Supplied records.
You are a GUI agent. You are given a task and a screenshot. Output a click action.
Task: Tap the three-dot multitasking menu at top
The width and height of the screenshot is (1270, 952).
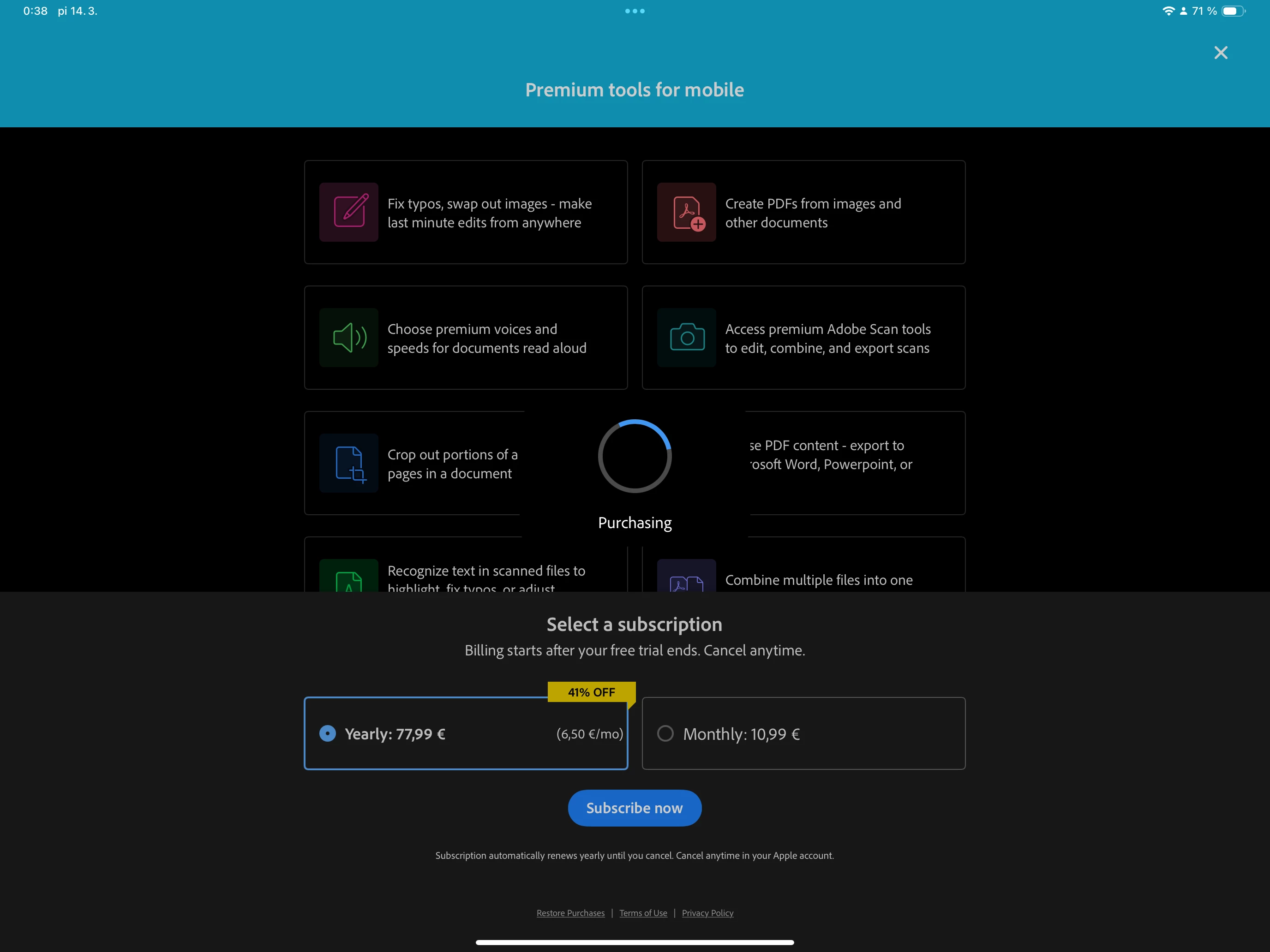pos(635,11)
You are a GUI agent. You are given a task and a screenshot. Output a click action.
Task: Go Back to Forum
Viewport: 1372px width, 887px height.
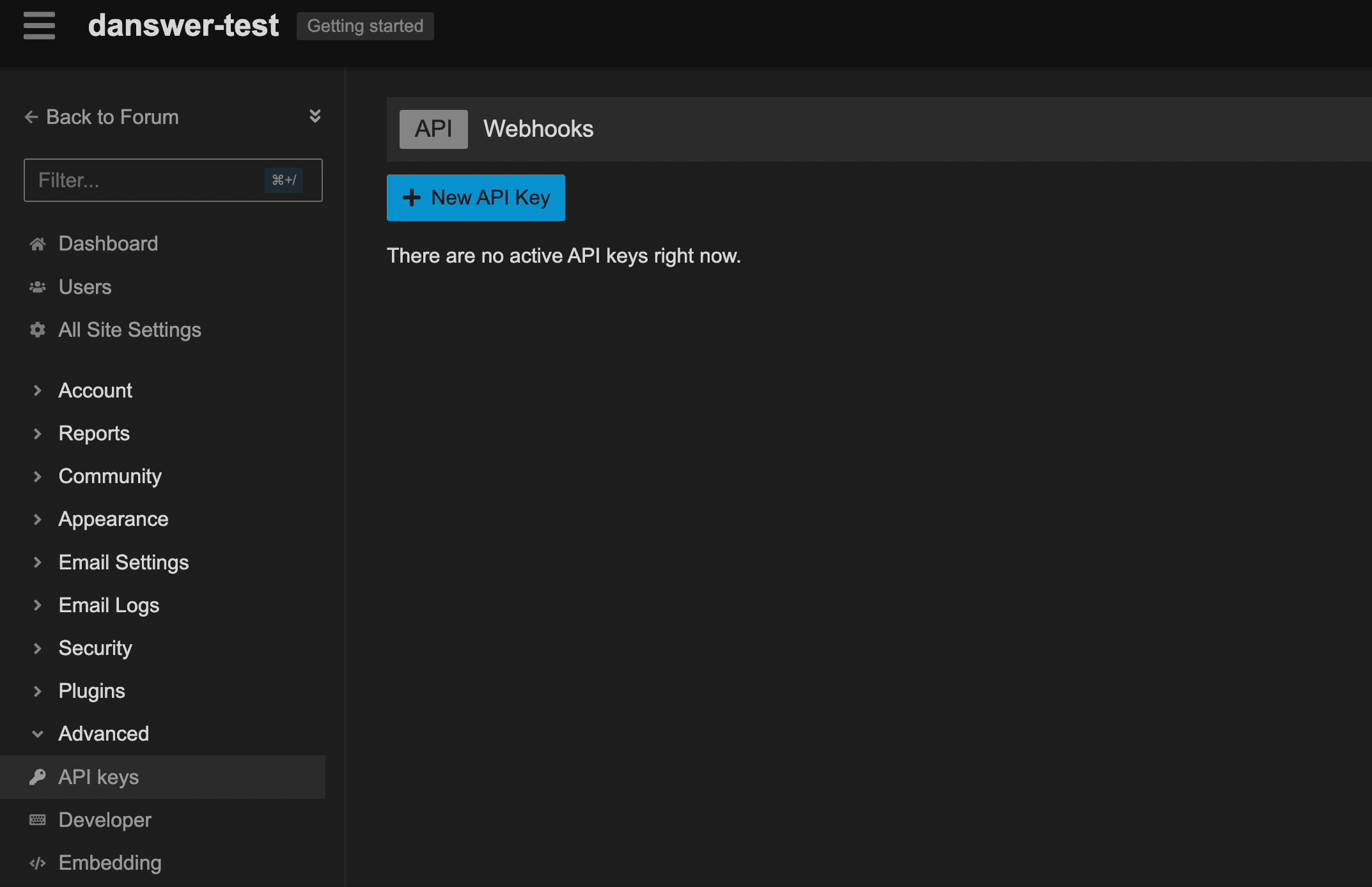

Task to complete. Quote exactly the lines from the line that contains "The width and" through the last line of the listing, please, leaving out all pictures.

Completed exercise.
The width and height of the screenshot is (1270, 952).
pos(635,11)
You are a GUI agent. You are given a task and a screenshot. Output a click action.
Task: Go Back to Forum
Viewport: 1372px width, 887px height.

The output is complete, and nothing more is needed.